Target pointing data

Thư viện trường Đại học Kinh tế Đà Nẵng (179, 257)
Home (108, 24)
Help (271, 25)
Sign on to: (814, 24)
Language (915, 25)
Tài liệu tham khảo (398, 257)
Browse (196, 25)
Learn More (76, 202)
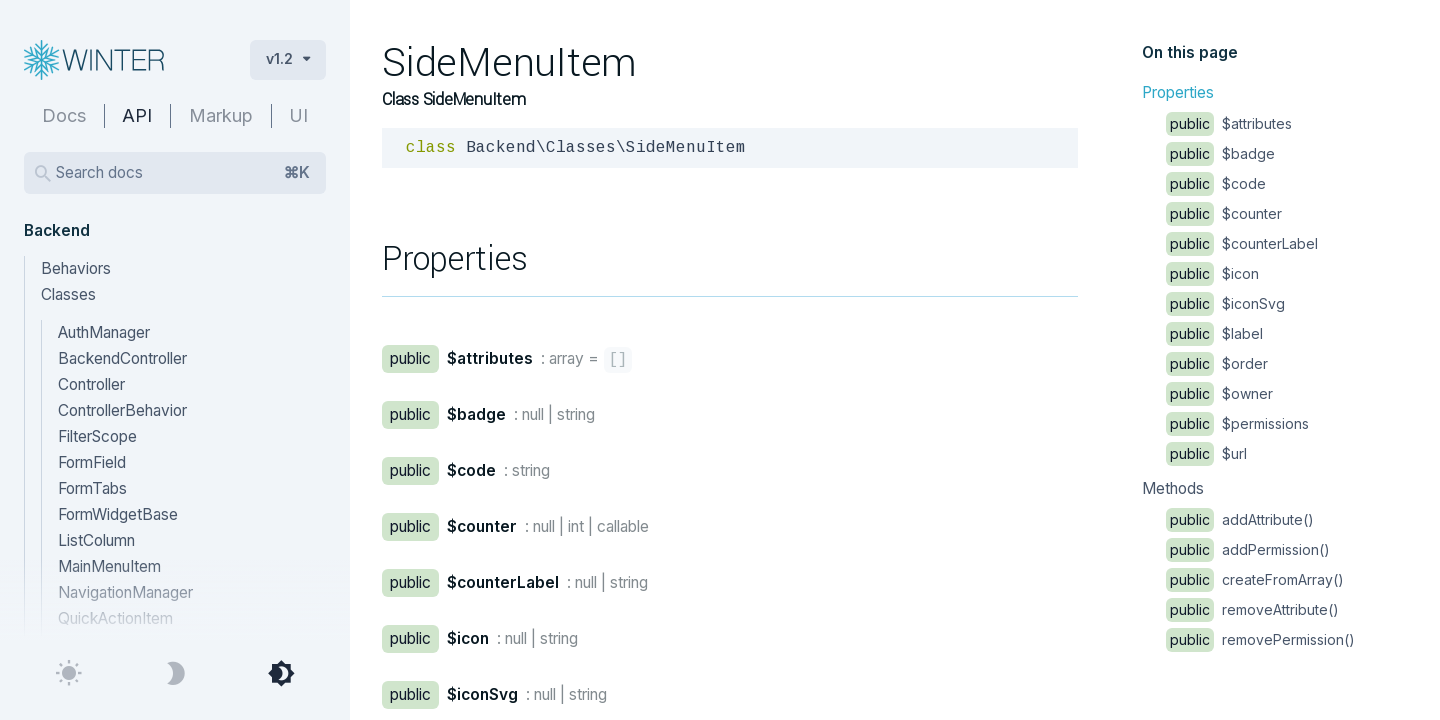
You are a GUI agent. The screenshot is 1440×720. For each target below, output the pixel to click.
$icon (1212, 273)
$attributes (1229, 123)
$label (1214, 333)
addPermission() (1248, 549)
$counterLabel (1242, 243)
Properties (1178, 92)
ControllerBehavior (122, 410)
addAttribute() (1240, 519)
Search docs (183, 173)
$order (1217, 363)
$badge (1220, 153)
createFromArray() (1255, 579)
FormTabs (92, 488)
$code (1216, 183)
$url (1206, 453)
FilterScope (97, 436)
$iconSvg (1225, 303)
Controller (91, 384)
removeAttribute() (1252, 609)
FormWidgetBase (118, 514)
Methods (1173, 488)
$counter (1224, 213)
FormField (92, 462)
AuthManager (104, 332)
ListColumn (96, 540)
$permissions (1237, 423)
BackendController (122, 358)
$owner (1219, 393)
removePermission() (1260, 639)
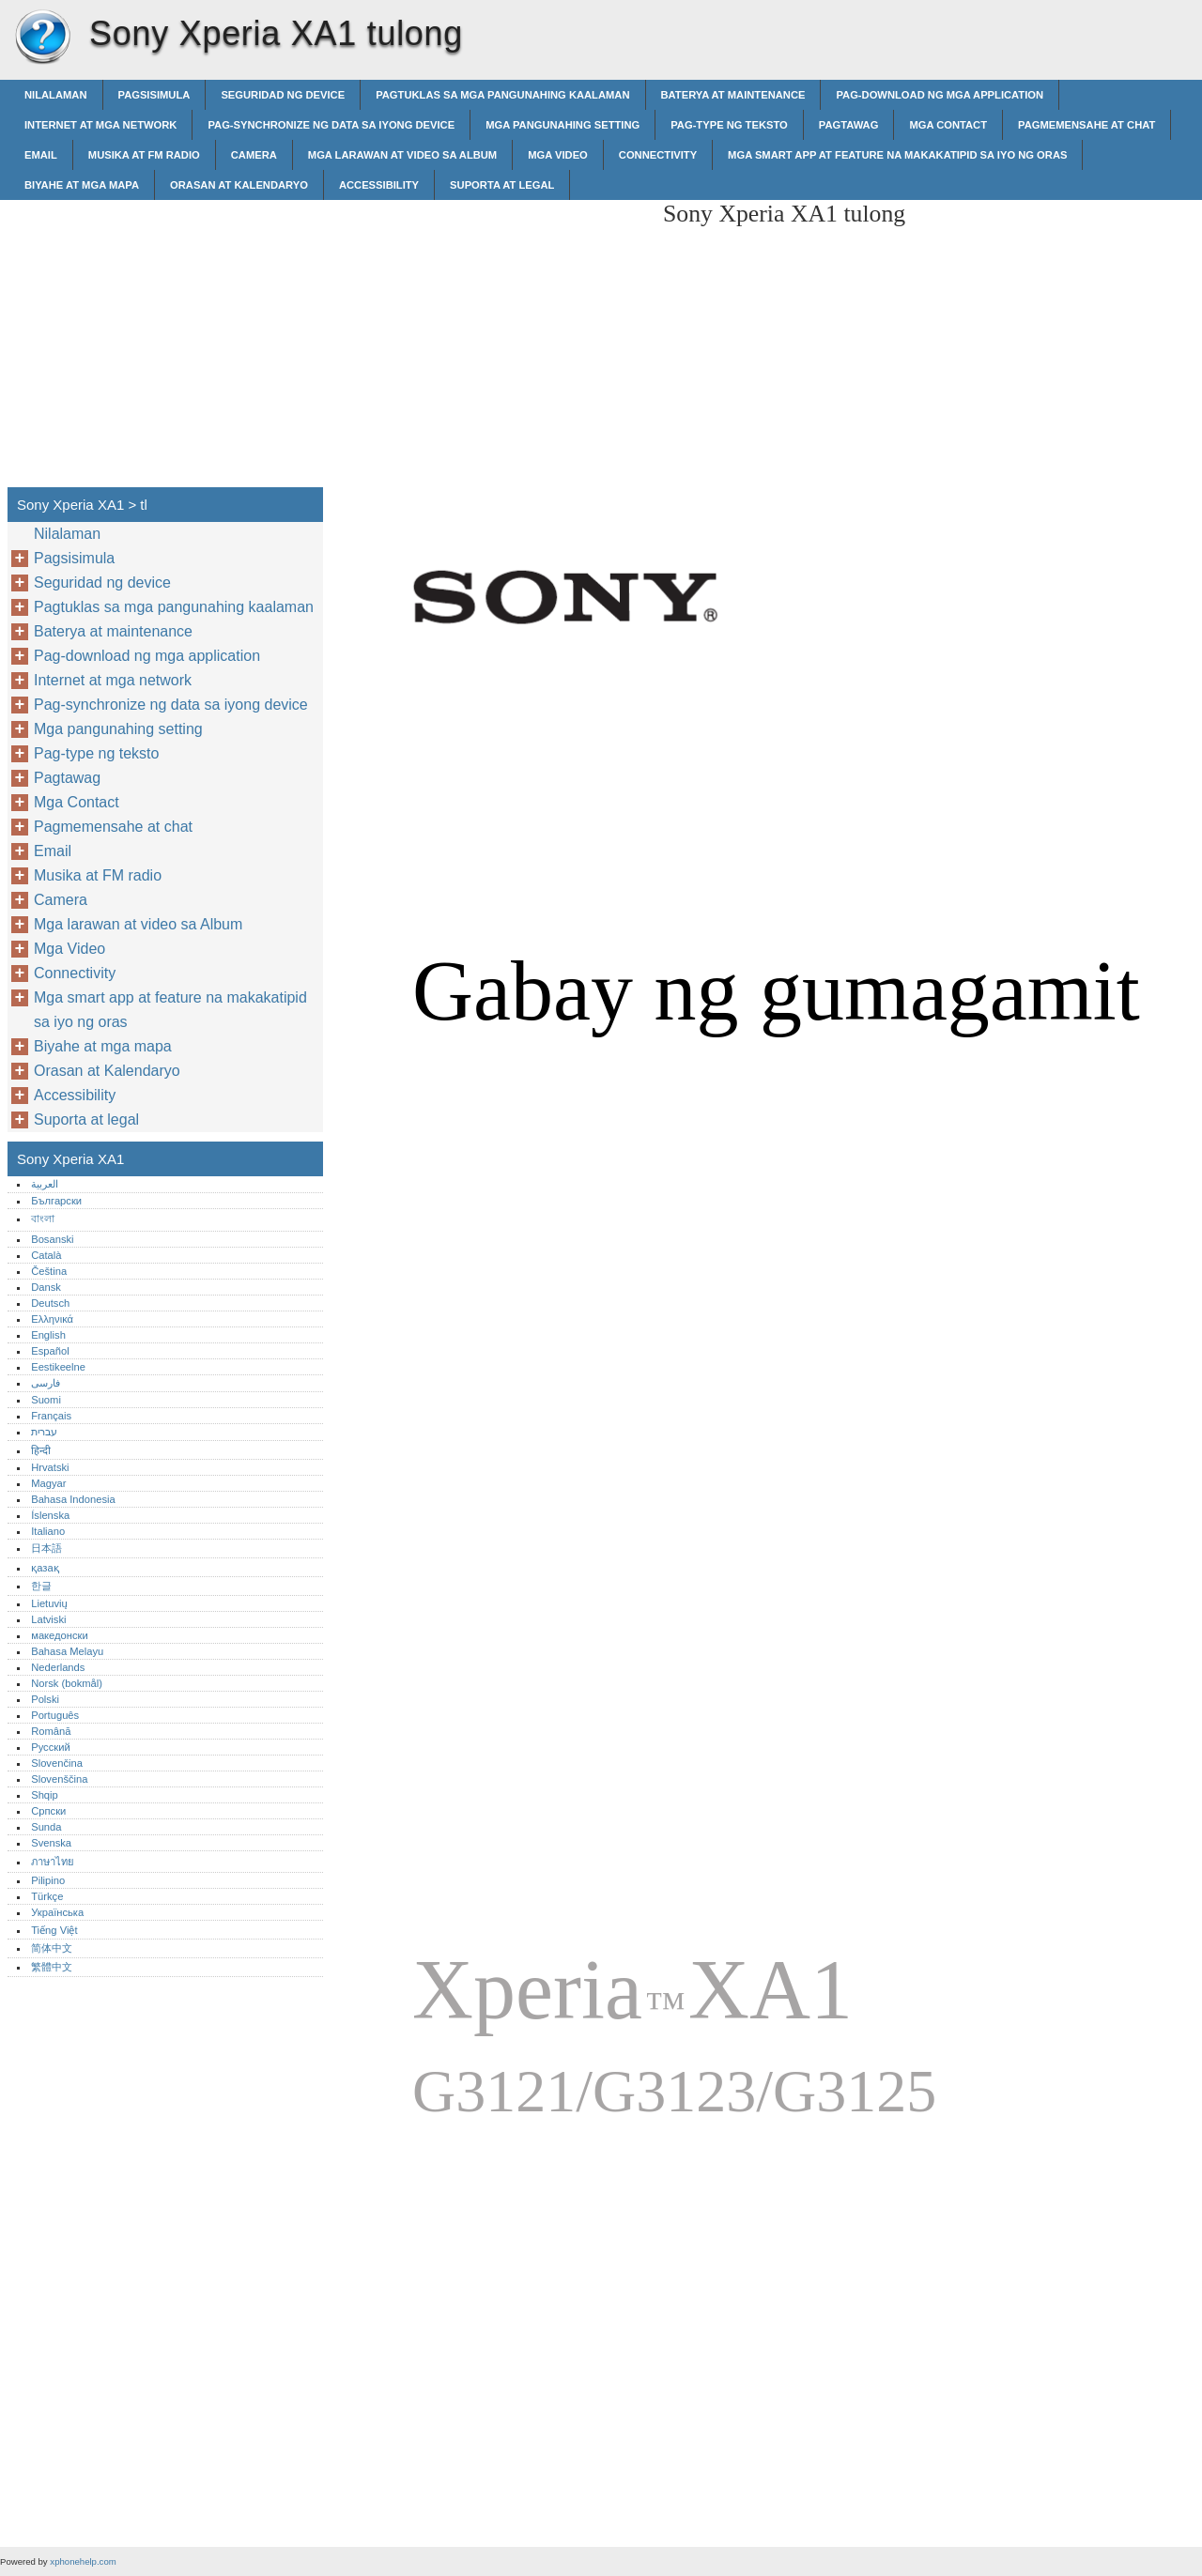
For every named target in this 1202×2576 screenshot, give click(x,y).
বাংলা (42, 1218)
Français (51, 1415)
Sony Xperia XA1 (42, 37)
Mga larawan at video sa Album (402, 155)
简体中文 (51, 1948)
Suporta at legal (502, 185)
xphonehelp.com (83, 2561)
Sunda (46, 1826)
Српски (48, 1811)
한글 (41, 1585)
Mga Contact (948, 124)
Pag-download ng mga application (939, 94)
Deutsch (50, 1303)
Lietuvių (49, 1603)
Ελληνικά (52, 1319)
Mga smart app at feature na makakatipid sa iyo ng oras (897, 155)
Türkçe (47, 1896)
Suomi (46, 1399)
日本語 (46, 1548)
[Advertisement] (490, 331)
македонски (59, 1635)
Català (46, 1255)
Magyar (48, 1483)
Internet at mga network (100, 124)
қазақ (44, 1567)
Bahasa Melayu (67, 1651)
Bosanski (52, 1239)
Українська (57, 1912)
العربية (44, 1183)
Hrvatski (50, 1467)
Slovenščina (59, 1779)
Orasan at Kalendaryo (239, 185)
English (48, 1335)
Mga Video (558, 155)
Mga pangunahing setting (562, 124)
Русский (50, 1747)
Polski (45, 1699)
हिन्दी (41, 1450)
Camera (254, 155)
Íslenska (50, 1515)
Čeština (49, 1271)
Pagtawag (849, 124)
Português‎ (55, 1715)
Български (56, 1200)
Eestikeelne (58, 1366)
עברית (44, 1431)
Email (40, 155)
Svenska (51, 1842)
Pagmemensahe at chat (1086, 124)
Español (50, 1351)
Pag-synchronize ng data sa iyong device (331, 124)
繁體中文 (51, 1966)
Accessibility (379, 185)
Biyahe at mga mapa (81, 185)
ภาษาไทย (52, 1861)
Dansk (46, 1287)
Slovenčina (57, 1763)
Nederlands (58, 1667)
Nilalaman (55, 94)
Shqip (44, 1795)
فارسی (45, 1382)
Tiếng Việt (54, 1930)
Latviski (48, 1619)
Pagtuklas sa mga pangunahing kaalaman (502, 94)
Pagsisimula (154, 94)
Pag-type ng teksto (729, 124)
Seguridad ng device (283, 94)
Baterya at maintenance (733, 94)
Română (50, 1731)
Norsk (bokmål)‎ (66, 1683)
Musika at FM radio (144, 155)
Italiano (48, 1531)
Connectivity (658, 155)
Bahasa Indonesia (73, 1499)
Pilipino (48, 1880)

(Work to be completed) Can you repeat all of the items above word for word, leaving the pictures out?

(Written response)
Thư viện trường Đại học Kinh tế Đà Nẵng (179, 257)
Home (108, 24)
Help (271, 25)
Sign on to: (814, 24)
Language (915, 25)
Tài liệu tham khảo (398, 257)
Browse (196, 25)
Learn More (76, 202)
You are a GUI agent. The screenshot is 1440×720. For each target below, output the pixel to click.
$icon (1212, 273)
$attributes (1229, 123)
$label (1214, 333)
addPermission() (1248, 549)
$counterLabel (1242, 243)
Properties (1178, 92)
ControllerBehavior (122, 410)
addAttribute() (1240, 519)
Search docs (183, 173)
$order (1217, 363)
$badge (1220, 153)
createFromArray() (1255, 579)
FormTabs (92, 488)
$code (1216, 183)
$url (1206, 453)
FilterScope (97, 436)
$iconSvg (1225, 303)
Controller (91, 384)
removeAttribute() (1252, 609)
FormWidgetBase (118, 514)
Methods (1173, 488)
$counter (1224, 213)
FormField (92, 462)
AuthManager (104, 332)
ListColumn (96, 540)
$permissions (1237, 423)
BackendController (122, 358)
$owner (1219, 393)
removePermission() (1260, 639)
For every named target in this 1202×2576 screenshot, give click(x,y).
বাংলা (42, 1218)
Français (51, 1415)
Sony Xperia XA1 (42, 37)
Mga larawan at video sa Album (402, 155)
简体中文 (51, 1948)
Suporta at legal (502, 185)
xphonehelp.com (83, 2561)
Sunda (46, 1826)
Српски (48, 1811)
한글 (41, 1585)
Mga Contact (948, 124)
Pag-download ng mga application (939, 94)
Deutsch (50, 1303)
Lietuvių (49, 1603)
Ελληνικά (52, 1319)
Mga smart app at feature na makakatipid sa iyo ng oras (897, 155)
Türkçe (47, 1896)
Suomi (46, 1399)
日本語 (46, 1548)
[Advertisement] (490, 331)
македонски (59, 1635)
Català (46, 1255)
Magyar (48, 1483)
Internet at mga network (100, 124)
қазақ (44, 1567)
Bahasa Melayu (67, 1651)
Bosanski (52, 1239)
Українська (57, 1912)
العربية (44, 1183)
Hrvatski (50, 1467)
Slovenščina (59, 1779)
Orasan at Kalendaryo (239, 185)
English (48, 1335)
Mga Video (558, 155)
Mga pangunahing setting (562, 124)
Русский (50, 1747)
Polski (45, 1699)
हिन्दी (41, 1450)
Camera (254, 155)
Íslenska (50, 1515)
Čeština (49, 1271)
Pagtawag (849, 124)
Português‎ (55, 1715)
Български (56, 1200)
Eestikeelne (58, 1366)
עברית (44, 1431)
Email (40, 155)
Svenska (51, 1842)
Pagmemensahe at chat (1086, 124)
Español (50, 1351)
Pag-synchronize ng data sa iyong device (331, 124)
繁體中文 (51, 1966)
Accessibility (379, 185)
Biyahe at mga mapa (81, 185)
ภาษาไทย (52, 1861)
Dansk (46, 1287)
Slovenčina (57, 1763)
Nederlands (58, 1667)
Nilalaman (55, 94)
Shqip (44, 1795)
فارسی (45, 1382)
Tiếng Việt (54, 1930)
Latviski (48, 1619)
Pagtuklas sa mga pangunahing kaalaman (502, 94)
Pagsisimula (154, 94)
Pag-type ng teksto (729, 124)
Seguridad ng device (283, 94)
Baterya at maintenance (733, 94)
Română (50, 1731)
Norsk (bokmål)‎ (66, 1683)
Musika at FM radio (144, 155)
Italiano (48, 1531)
Connectivity (658, 155)
Bahasa Indonesia (73, 1499)
Pilipino (48, 1880)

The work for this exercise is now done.